A caveat in evaluation (Own observation): Since there is no off-the-shelf benchmark for viewpoint-dependent aesthetics, the authors construct "pseudo-ground truth" from dense reconstructions and evaluate using the VEN/SAMPNet models themselves. However, the teacher scores themselves can fluctuate in adjacent views. Thus, these numerical improvements are better viewed as relative indicators of "stability/fidelity" rather than absolute accuracy (which the authors also explicitly note).

vs. Single-view fine-tuning (UNIC, Su, Li, Uchida, Yao): These methods predict limited camera movement from a single image or "hallucinate" a wider field of view using outpainting/generative models. Ours, in contrast, explicitly constructs a geometry-grounded 3D aesthetic field. The difference lies in our ability to perform genuine parallax changes and compose adjustments (e.g., moving objects in/out of the frame) across observed views, ensuring consistency with the real scene geometry. The downside is requiring sparse multi-view inputs and camera poses instead of a single image.
vs. 3D Exploration (AutoPhoto, GAIT, ViewActive, Skartados): These methods iteratively explore real or simulated environments via RL or genetic algorithms, requiring dense capture or pre-built 3D assets, which incur high physical movement costs. Ours infers the aesthetic field feedforwardly from sparse observations and searches "virtually" and differentiably within the field, eliminating RL exploration and dense capture.
vs. 3D Gaussian Feature Distillation (Semantic Segmentation): Prior works distill viewpoint-invariant semantic features into Gaussian fields. Ours extends this paradigm to viewpoint-dependent aesthetic features, tackling the unique challenge of "aesthetics changing with perspective" via viewpoint conditioning—a problem not faced by semantic distillation.

Rating¶

Novelty: ⭐⭐⭐⭐⭐ Proposes the 3D aesthetic field for the first time, distilling viewpoint-dependent aesthetics into a Gaussian field, initiating a new task/direction.

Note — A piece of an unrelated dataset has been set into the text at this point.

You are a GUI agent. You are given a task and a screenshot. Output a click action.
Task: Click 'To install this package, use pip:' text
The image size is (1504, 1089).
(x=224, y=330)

Experimental Thoroughness: ⭐⭐⭐⭐ Two datasets, multiple input counts, various baselines + comprehensive ablation and gradient analysis. However, due to the lack of real human evaluation benchmarks, most metrics are relative.

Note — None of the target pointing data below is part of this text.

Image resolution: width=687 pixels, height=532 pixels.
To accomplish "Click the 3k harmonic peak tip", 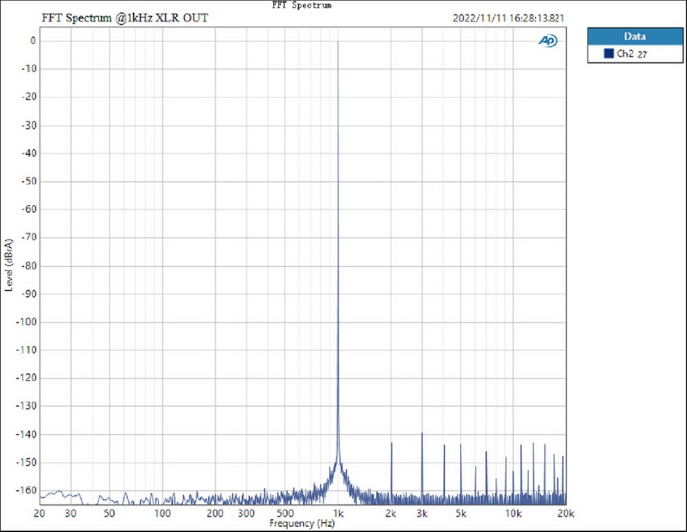I will click(x=423, y=433).
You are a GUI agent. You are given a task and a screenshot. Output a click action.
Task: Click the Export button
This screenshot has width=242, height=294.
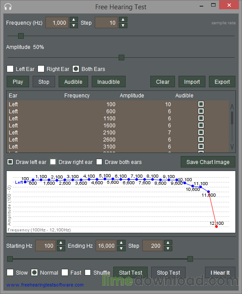(222, 82)
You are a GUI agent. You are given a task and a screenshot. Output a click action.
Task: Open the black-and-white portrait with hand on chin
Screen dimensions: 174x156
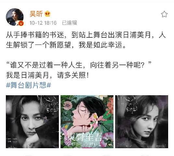32,122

Writing Quality: ⭐⭐⭐⭐⭐ The logic chain of motivation-diagnosis-design-verification is clean, with excellent supporting figures and tables.
Value: ⭐⭐⭐⭐ High practical potential for computational photography, VR/AR viewpoint planning, and autonomous UAV camera control. The strategy is also transferable to other viewpoint-dependent subjective qualities.